OBJETIVO DE LA TAREA: Devuelve, sin cambiar nada, el pasaje de la noticia sobre el piloto que va desde "Sobrevivió a percance" hasta "un avezado piloto.".

TEXTO PROPUESTO:
---+---
Sucesos
Viernes 3 de febrero de 2012, Costa Rica

Sobrevivió a percance en cañón del Virilla

Piloto cree que Dios desea que se pensione

Nicolás Aguilar R.

naguilar@nacion.com

Un día después de sobrevivir a un percance aéreo, gracias a su pericia y larga experiencia, Rogelio Navas Montero, de 61 años, está convencido de que se trató de un “mensaje divino” y, según dice, lo acatará humildemente.

“Esto fue un meneón de rama de el de arriba. Me está diciendo que ya está bueno. Voy a pensionarme; yo dejo de volar”, exclamó gesticulando con ambas manos, en la tranquilidad de la sala de su residencia ,en Rohrmoser.

Con camisa blanca, manga corta, y un pantalón gris, este hombre de pequeña estatura –a lo sumo 1,69 metros –, no parece un avezado piloto.
---+---
FILAS MOSTRADAS:
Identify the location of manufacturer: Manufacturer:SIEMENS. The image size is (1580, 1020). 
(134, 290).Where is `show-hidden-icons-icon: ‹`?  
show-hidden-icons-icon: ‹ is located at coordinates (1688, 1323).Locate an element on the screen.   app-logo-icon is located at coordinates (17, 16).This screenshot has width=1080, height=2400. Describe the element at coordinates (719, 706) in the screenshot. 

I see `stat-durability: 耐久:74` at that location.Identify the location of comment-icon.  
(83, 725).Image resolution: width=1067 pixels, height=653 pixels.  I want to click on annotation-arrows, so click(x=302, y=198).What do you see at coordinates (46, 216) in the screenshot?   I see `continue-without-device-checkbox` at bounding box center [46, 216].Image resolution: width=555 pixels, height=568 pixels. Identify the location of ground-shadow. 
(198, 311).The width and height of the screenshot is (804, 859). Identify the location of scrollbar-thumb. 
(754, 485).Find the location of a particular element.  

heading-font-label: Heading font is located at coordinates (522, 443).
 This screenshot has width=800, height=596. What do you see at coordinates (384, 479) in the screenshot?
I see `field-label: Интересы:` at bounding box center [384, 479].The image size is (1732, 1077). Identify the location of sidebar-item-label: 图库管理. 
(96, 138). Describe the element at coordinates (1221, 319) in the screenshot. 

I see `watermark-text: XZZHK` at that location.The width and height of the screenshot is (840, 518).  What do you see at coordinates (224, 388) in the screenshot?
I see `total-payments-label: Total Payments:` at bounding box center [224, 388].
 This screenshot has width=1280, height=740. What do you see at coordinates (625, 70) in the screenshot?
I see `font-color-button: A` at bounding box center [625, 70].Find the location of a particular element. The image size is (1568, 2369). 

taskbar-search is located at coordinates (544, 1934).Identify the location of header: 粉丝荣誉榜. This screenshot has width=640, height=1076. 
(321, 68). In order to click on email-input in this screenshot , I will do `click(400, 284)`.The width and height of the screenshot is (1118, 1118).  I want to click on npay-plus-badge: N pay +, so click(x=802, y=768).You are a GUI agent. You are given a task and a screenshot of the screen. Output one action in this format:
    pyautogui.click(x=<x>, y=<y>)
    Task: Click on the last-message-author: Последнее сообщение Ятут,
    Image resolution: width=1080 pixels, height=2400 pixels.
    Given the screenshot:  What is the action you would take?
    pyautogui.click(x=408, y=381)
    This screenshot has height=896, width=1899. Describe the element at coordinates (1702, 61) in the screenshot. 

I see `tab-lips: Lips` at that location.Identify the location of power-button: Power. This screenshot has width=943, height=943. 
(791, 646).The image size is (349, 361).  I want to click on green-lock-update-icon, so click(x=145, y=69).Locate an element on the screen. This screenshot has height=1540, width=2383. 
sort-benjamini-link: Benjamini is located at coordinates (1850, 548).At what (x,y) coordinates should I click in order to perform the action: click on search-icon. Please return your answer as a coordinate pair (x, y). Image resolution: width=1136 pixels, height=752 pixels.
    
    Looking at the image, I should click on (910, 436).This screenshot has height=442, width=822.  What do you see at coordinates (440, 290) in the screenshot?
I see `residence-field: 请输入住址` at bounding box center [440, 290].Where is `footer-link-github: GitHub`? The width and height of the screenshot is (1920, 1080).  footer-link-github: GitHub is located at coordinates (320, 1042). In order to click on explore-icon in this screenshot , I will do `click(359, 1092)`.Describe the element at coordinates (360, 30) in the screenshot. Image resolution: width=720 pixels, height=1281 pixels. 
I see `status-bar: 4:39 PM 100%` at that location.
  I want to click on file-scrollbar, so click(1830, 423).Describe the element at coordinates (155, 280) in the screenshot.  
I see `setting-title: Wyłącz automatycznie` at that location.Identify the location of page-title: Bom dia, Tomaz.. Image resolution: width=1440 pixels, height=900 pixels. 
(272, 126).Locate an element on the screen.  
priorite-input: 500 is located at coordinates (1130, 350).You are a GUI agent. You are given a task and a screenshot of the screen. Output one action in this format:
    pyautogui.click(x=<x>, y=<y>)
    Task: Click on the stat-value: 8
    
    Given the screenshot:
---+---
RESULTADO OBTENIDO:
Sobrevivió a percance en cañón del Virilla

Piloto cree que Dios desea que se pensione

Nicolás Aguilar R.

naguilar@nacion.com

Un día después de sobrevivir a un percance aéreo, gracias a su pericia y larga experiencia, Rogelio Navas Montero, de 61 años, está convencido de que se trató de un “mensaje divino” y, según dice, lo acatará humildemente.

“Esto fue un meneón de rama de el de arriba. Me está diciendo que ya está bueno. Voy a pensionarme; yo dejo de volar”, exclamó gesticulando con ambas manos, en la tranquilidad de la sala de su residencia ,en Rohrmoser.

Con camisa blanca, manga corta, y un pantalón gris, este hombre de pequeña estatura –a lo sumo 1,69 metros –, no parece un avezado piloto.